In Marcus Wohlsen's piece in Wired, the start-up's co-founders, CEO Drew Houston and CTO Arash Ferdowsi, revealed their plan to grow as big and influential as Apple, Facebook and Google. The MIT duo believe their new Datastore API feature will make Dropbox a "pervasive data layer." They hope developers will integrate this feature into products, which could shepherd a wave of syncable apps that enable users to share all kinds of data on any device.
"What we're talking about is not just sync or new features," Houston told Wired. "This is really an important step in fixing a lot of what's wrong with technology."
Beyond their grand ambitions, here are three other intriguing details the story revealed about Dropbox.
They turned down Steve Jobs.
In 2009, Steve Jobs asked to meet Houston and Ferdowsi in an effort to buy Dropbox. According to Wired, Jobs said they had a "feature, not a product." In 2011, when Apple released its inferior iCloud, Dropbox got an additional $250 million in funding.
They've assembled a fleet of tech superstars.

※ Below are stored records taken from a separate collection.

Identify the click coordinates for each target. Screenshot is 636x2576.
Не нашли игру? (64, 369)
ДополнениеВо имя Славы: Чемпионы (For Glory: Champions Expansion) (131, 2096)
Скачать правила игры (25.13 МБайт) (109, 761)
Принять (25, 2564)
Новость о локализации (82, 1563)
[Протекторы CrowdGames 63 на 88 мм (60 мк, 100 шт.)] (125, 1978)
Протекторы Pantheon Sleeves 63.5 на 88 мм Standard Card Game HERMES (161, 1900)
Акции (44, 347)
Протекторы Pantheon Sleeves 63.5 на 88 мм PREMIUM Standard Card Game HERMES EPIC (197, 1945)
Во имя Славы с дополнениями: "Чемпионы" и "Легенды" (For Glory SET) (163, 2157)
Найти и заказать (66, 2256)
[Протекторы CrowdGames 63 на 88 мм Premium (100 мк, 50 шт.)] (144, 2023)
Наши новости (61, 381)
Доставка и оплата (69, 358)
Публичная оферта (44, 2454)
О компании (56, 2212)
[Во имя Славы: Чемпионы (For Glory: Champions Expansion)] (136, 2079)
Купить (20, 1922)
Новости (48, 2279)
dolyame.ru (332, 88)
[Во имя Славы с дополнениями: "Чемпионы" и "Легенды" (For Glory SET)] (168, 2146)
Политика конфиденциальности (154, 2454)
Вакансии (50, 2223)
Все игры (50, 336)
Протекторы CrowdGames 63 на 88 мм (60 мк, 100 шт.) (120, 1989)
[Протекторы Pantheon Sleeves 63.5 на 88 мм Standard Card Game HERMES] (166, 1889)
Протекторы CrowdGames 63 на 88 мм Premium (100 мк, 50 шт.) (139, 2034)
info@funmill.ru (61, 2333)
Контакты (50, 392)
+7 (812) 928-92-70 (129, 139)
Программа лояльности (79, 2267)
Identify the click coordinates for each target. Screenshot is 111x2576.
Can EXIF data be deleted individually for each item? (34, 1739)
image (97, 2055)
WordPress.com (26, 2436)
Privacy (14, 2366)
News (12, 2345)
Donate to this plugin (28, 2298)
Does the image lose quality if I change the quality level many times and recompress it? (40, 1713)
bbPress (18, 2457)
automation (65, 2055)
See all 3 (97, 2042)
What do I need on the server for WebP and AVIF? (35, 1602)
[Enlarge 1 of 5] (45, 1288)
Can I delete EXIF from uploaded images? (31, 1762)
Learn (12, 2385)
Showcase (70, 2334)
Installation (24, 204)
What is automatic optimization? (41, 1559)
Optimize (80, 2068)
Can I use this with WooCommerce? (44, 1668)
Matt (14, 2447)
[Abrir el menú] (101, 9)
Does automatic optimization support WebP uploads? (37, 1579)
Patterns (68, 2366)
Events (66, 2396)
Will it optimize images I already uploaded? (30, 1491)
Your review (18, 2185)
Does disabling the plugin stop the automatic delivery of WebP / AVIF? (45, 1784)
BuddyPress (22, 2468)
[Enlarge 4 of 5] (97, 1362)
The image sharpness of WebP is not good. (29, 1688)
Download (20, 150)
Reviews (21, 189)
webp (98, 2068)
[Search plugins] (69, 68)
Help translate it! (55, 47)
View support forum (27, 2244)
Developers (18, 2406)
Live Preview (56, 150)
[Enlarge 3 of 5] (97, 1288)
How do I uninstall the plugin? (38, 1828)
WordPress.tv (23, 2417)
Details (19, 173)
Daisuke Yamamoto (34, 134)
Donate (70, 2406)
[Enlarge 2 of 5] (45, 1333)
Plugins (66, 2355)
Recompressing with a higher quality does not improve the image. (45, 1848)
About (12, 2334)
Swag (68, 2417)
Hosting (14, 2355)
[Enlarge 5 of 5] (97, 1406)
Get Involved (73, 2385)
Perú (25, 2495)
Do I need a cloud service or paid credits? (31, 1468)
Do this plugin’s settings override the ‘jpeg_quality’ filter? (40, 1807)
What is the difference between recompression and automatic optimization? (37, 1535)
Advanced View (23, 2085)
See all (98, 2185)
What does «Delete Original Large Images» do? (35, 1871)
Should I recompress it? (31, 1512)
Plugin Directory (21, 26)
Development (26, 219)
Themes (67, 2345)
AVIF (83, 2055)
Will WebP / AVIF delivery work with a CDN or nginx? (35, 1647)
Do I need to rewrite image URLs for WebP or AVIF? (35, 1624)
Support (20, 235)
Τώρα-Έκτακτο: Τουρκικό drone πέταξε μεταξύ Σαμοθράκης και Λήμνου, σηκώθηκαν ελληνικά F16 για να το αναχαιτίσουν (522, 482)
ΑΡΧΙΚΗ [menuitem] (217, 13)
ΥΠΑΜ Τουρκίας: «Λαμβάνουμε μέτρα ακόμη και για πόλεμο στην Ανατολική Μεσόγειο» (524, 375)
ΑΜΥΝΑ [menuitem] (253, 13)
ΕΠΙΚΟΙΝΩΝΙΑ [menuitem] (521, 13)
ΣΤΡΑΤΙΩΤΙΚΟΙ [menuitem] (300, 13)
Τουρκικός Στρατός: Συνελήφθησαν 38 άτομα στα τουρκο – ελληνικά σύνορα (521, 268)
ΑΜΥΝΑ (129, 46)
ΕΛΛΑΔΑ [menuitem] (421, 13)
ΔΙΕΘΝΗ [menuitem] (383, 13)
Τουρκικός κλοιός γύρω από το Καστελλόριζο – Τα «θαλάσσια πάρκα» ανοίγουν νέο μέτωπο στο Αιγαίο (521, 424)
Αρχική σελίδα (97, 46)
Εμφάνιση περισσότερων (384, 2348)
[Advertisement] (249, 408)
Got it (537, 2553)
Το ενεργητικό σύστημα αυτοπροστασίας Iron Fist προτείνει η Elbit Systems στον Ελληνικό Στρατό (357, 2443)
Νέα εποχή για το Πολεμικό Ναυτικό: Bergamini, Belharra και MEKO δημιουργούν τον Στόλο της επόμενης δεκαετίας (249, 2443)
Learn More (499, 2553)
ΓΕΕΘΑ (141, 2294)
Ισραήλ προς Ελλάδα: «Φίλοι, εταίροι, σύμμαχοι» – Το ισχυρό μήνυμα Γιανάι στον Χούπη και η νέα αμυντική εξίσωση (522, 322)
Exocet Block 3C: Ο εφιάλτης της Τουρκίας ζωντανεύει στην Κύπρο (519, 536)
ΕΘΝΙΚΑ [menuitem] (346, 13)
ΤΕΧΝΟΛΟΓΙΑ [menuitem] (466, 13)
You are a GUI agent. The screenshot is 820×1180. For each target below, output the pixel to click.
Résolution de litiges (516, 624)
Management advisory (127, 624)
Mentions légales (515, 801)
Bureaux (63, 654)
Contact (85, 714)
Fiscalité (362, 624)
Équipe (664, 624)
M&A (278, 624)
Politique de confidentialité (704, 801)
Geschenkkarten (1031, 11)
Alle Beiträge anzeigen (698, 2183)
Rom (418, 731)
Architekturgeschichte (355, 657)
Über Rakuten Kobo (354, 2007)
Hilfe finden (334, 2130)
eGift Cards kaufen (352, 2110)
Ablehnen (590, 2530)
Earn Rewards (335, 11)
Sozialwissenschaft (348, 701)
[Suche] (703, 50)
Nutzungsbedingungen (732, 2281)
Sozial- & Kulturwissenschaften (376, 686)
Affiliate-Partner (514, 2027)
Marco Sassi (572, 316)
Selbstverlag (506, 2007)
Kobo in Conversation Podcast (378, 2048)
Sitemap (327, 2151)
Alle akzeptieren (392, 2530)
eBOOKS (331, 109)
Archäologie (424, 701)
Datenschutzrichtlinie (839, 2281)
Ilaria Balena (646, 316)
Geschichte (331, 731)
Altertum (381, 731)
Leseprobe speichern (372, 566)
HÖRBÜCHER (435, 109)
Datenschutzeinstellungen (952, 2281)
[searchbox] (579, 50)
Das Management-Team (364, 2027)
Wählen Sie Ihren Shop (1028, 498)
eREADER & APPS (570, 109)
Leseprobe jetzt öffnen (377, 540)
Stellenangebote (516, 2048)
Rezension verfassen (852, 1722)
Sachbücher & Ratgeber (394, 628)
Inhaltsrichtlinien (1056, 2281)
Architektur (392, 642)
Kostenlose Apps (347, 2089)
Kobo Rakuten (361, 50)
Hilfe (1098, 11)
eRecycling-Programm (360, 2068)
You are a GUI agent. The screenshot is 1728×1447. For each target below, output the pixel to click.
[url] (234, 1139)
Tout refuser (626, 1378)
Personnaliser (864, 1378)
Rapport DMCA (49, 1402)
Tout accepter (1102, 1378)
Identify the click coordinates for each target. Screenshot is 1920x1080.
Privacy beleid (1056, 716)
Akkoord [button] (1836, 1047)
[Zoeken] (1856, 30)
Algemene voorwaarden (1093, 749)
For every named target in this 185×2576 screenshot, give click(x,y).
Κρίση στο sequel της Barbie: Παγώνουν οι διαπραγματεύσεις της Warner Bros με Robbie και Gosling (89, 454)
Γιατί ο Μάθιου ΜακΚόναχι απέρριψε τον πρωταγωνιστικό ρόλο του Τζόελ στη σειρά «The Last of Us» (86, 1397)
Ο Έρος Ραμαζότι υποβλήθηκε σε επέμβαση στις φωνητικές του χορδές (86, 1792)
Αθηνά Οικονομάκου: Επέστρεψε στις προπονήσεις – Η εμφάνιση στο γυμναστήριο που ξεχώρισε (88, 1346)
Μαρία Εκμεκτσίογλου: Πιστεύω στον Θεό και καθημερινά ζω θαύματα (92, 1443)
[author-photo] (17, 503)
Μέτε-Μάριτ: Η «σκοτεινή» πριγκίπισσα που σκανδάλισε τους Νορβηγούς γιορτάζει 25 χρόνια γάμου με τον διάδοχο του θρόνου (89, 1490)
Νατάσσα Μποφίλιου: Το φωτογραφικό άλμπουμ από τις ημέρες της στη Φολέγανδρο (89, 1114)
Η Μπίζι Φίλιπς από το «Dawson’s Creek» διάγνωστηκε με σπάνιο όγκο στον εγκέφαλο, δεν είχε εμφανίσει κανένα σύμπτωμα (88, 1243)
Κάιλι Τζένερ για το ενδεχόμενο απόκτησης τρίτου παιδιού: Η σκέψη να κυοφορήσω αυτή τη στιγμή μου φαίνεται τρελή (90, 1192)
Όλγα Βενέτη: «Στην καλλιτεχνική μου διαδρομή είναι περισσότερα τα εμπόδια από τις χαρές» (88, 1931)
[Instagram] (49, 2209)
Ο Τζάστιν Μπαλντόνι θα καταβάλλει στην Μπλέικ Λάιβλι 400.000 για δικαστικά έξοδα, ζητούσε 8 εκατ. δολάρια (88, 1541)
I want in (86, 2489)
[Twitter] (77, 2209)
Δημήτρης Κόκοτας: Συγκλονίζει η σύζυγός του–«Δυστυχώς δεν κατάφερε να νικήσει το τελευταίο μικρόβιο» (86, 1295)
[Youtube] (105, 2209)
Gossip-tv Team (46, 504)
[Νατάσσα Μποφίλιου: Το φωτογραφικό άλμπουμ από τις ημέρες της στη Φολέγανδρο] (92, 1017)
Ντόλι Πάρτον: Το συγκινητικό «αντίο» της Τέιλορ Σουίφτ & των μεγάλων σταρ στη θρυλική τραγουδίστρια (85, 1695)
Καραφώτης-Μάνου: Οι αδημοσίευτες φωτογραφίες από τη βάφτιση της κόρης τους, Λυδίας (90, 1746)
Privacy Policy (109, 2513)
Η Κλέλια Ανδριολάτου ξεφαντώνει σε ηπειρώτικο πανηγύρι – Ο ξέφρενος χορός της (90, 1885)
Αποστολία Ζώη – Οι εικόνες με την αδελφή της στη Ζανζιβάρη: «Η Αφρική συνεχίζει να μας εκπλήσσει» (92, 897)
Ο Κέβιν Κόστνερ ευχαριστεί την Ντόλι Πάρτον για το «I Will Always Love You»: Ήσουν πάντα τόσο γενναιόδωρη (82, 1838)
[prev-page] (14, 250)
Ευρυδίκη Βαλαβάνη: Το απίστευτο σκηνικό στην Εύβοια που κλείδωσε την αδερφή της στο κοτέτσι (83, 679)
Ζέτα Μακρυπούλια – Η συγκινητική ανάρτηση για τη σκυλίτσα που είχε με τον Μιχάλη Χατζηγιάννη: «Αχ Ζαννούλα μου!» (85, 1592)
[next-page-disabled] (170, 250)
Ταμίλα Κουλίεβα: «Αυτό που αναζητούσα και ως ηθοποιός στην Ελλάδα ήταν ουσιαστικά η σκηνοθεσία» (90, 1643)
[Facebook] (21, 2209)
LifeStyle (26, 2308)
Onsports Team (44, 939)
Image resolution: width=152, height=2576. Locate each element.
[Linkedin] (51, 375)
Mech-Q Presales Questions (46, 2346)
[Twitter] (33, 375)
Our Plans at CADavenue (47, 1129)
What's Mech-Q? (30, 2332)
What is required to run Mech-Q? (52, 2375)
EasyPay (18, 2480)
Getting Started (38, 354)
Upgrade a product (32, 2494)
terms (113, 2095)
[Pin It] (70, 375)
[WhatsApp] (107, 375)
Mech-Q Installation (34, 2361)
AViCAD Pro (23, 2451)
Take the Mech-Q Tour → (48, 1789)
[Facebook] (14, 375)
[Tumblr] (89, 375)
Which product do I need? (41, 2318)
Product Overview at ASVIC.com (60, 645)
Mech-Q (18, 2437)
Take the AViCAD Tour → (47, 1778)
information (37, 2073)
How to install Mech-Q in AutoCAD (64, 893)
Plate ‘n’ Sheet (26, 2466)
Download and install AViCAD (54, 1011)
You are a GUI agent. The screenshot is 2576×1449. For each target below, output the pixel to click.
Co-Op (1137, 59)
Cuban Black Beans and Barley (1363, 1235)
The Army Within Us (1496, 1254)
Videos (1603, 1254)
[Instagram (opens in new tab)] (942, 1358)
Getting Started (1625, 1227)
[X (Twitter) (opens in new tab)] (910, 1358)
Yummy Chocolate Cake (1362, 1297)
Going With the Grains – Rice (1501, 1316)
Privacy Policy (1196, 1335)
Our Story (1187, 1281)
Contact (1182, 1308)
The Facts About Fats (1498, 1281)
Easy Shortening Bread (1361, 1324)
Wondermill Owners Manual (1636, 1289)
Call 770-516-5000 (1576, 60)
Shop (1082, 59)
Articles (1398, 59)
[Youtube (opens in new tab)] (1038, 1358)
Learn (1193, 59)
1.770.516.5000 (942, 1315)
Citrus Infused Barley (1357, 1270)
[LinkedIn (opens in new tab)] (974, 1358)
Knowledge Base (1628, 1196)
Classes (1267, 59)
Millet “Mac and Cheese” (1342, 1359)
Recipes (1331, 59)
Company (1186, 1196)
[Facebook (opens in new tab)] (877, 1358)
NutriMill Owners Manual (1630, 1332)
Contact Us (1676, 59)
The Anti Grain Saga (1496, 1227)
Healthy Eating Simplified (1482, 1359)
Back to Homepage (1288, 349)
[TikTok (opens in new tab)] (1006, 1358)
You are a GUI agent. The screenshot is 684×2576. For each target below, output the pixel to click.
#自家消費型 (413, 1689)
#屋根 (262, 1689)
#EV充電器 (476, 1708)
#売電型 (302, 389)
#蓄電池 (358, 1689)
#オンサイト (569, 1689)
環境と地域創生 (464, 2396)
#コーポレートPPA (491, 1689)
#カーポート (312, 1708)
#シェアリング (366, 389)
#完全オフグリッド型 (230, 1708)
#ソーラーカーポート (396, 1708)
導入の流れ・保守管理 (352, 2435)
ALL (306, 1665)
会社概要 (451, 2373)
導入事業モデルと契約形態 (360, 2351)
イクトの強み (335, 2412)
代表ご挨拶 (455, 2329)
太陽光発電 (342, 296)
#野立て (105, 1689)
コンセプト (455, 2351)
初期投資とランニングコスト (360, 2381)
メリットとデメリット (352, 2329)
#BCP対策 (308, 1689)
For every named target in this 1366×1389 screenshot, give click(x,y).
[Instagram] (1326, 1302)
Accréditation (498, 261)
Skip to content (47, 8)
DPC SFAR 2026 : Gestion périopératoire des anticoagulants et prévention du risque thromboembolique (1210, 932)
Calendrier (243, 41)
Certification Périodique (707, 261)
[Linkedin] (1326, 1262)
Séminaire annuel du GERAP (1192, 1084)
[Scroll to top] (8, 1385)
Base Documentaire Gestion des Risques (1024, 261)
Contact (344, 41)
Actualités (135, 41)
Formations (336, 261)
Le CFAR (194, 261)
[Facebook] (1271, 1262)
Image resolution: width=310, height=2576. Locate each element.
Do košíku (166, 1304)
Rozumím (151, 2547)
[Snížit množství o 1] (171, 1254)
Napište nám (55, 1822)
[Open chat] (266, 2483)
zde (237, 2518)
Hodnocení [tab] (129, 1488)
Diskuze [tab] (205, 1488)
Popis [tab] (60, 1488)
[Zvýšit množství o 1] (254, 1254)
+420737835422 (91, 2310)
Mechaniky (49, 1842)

Dropbox has filled its ranks with talented engineers. Last year, Ruchi Sanghvi and Aditya Agarwal came on board as the VP of operations and VP of engineering, respectively. The husband-and-wife duo also built Cove before it was acquired by Dropbox and were integral employees at Facebook. There, Sanghvi (who was the first female engineer hired by Zuckerberg) helped build the News Feed, and Agarwal wrote the initial Facebook search engine.
Another key hire was Guido van Rossum, who came from Google. In the late 1980s, van Rossum invented the programming language Python ... which was used to build Dropbox.
They've never been just a cloud storage company.
Dropbox's true goal was always accessibility, not just data storage. In 2007, when Houston was getting on a bus in Boston, he realized he'd left his thumb drive at home. He started building Dropbox then and there, in an effort to make sure his files were always where he needed them.
Bryan Schreier, from Sequoia Capital, told Wired, “When you heard the vision, it was easily misunderstood as being about storage. But you realize it’s not about storage. It’s about accessibility. It’s about availability.” So Dropbox's desire to become "the default file system for a multiscreen world" isn't far from Houston's original vision.